Rep. Jesse Jackson Jr. speaks with reporters after a press event denouncing proposed cuts to the United States Postal Service.
Rep. Jesse Jackson Jr. needs to learn the difference between ethics and morals -- or, to use barnyard terminology, between a weasel and a dog.
During an appearance before the Tribune editorial board, alongside Democratic primary opponent Debbie Halvorson, Jackson lamely defended his affair with a D.C. waitress by insisting he hadn’t violated House ethics rules by asking a fundraiser to buy a plane ticket so his little something on the side could sneak into Chicago.
The purchase was “a friendly gesture” by supporter Raghuveer Nayak, who displayed bros-before-hos solidarity with Jackson by purchasing the ticket so it wouldn’t show up on the family credit card, where Alderman Sandi might question it.
Jackson then claimed that his mistress’s visit to Chicago was “not a personal benefit to me, I don’t believe, under the House rules.”
Congressman, this is not about whether you broke the rules of the House of Representatives. It’s about the fact that you broke the rules of that house across the street from the South Shore Country Club. The one you share with your wife. People being as they are, no one cares about what happened in the House Ethics Committee hearing room. They want to know what happened in your hotel. During the editorial board meeting, Jackson looked miserable as Halvorson, relishing the role of aggrieved wife by proxy, shook a finger at him. Having broken a vow cherished by all women, Jackson will now look like a cad if he attacks his woman opponent.

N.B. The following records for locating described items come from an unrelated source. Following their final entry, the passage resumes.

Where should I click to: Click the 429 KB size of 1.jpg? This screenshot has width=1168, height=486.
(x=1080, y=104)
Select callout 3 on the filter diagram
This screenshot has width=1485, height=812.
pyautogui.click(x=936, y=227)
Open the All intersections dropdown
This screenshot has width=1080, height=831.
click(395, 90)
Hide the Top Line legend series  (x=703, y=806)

Halvorson, of course, also has to pretend this isn’t about sex, insisting that the House investigation is distracting Jackson from his duties as a congressman.

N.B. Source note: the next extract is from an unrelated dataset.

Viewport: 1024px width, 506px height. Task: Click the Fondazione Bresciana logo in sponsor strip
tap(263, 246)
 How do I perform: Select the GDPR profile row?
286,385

It’s worth remembering that this congressional seat last changed hands because of a sex scandal. Rep. Mel Reynolds eventually went to prison for his affair with a 16-year-old campaign aide. More relevant is the fact that Jackson’s father had an appetite for women that even Washington political reporters found remarkable.
There’s a scene in the 1982 movie My Favorite Year when nebbishy comedy writer Benjy Stone takes matinee idol Alan Swann to Brooklyn to have dinner with his family. Benjy’s Uncle Morty decides inquire about Swann’s personal life.
“That paternity rap,” he asks. “Did you shtupp her?”
Swann informs Uncle Morty that movie stars can get away with behavior that mere civilians can’t dream of, but they’re also burned in public for indiscretions that ordinary people can keep secret. Jesse Jackson Jr., this is your Alan Swann moment, but I doubt you’ll remember 2012 as your favorite year.